Despite the prices, attracting members is unlikely to be a problem. “For many people here, saying you’re a member of the Club will be a badge of honour, regardless of how many times they’ll go,” says one local. “If nothing else, the spa and gym will be a draw. People take their wellness seriously here.” Indeed, Bamford’s most pressing concern isn’t attracting clients, but staff. Cotswold hotels, pubs, spas and restaurants are struggling to find staff just like every other hospitality business across the UK.
In addition to the slew of new private members’ clubs, the pretty villages where Carole, Elisabeth Murdoch and Julian Dunkerton (co-founder of Superdry) are often seen seem to be becoming a kind of rustic Belgravia. A number of hostelries that were once cosy, shabby and welcoming to all are now immaculate and slightly forbidding. “They might still be called pubs, but they’re almost wholly converted into dining-only restaurants. Try having a pint and a packet of crisps in them: it’s impossible,” says one local resident. “Prices are London prices. There are no farmers, no locals and not much in the way of atmosphere. Most of them are empty midweek.”

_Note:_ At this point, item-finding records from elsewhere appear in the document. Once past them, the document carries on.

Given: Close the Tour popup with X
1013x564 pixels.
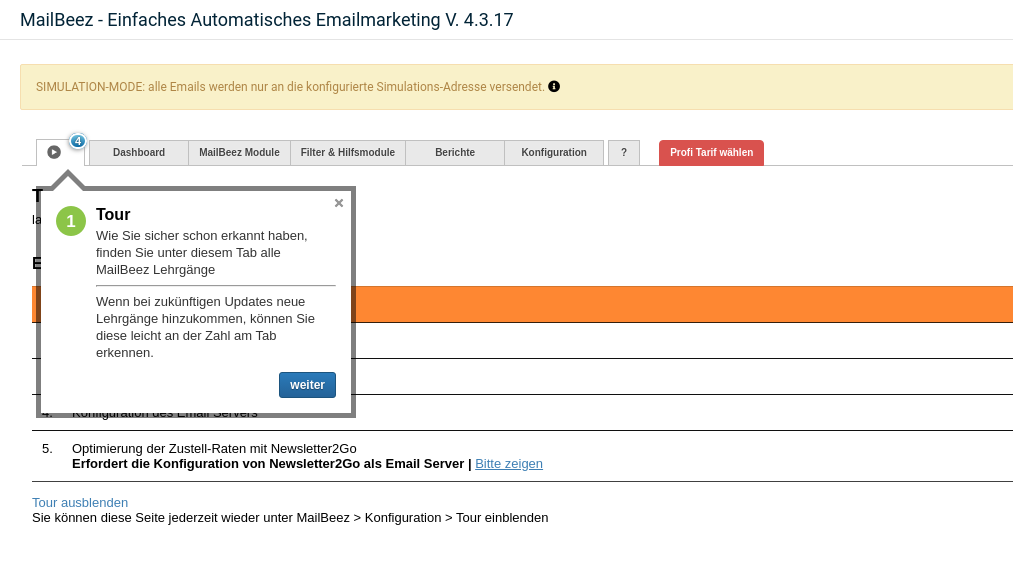Looking at the screenshot, I should tap(339, 203).
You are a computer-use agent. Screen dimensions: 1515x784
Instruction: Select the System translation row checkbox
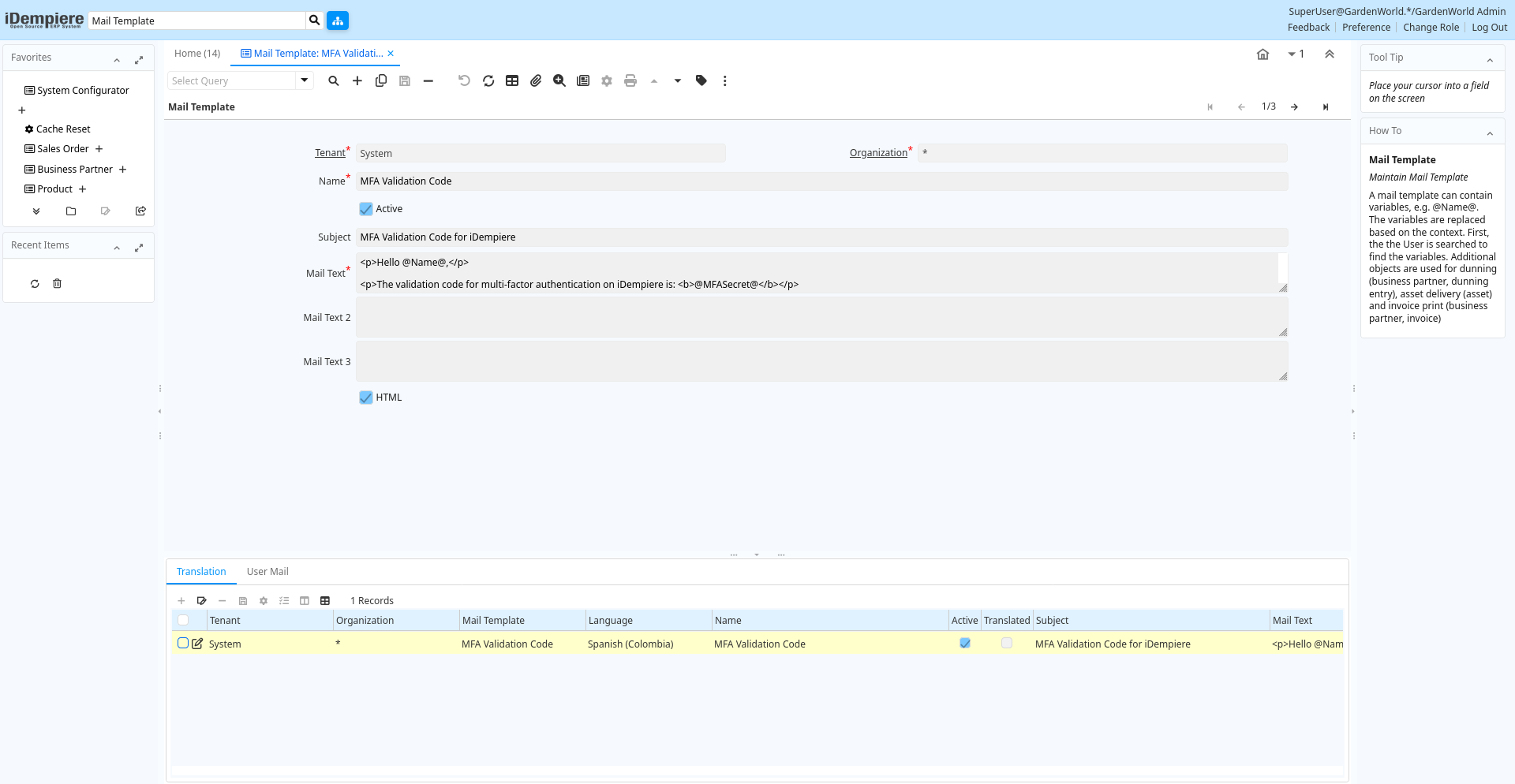[x=183, y=644]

Many people who have lived in the Cotswolds for decades raise their bushy eyebrows at the glossy incomers and their mud-free Range Rovers. It’s not wealth they object to, as one 60ish stalwart pointed out. “There’s nothing new about new money in the Cotswolds. It’s an obvious destination for anyone from London who comes into a bob or two. When I was a boy, one of the best riders at Pony Club was the son of a postman who’d won the pools. Nobody minded that.”
The old-school crowd may not be delighted to find crisps off the menu at what used to be their local – but they know the back way to another authentic pub. And they know that the Cotswolds, for all its glitzy enclaves, remains a large and surprisingly diverse community. For every village that has succumbed to the perma-tanned incomers, there are dozens that remain happily off the radar of the paparazzi.
Many recent residents will have regarded Daylesford’s Christmas Fair this year as one of the season’s hottest tickets. Others will just have seen it as a bit of fun (all profits went to WellChild). The wealthiest visitors will undoubtedly have dug deep, while others walked around bemused. In the Cotswolds, it takes all sorts.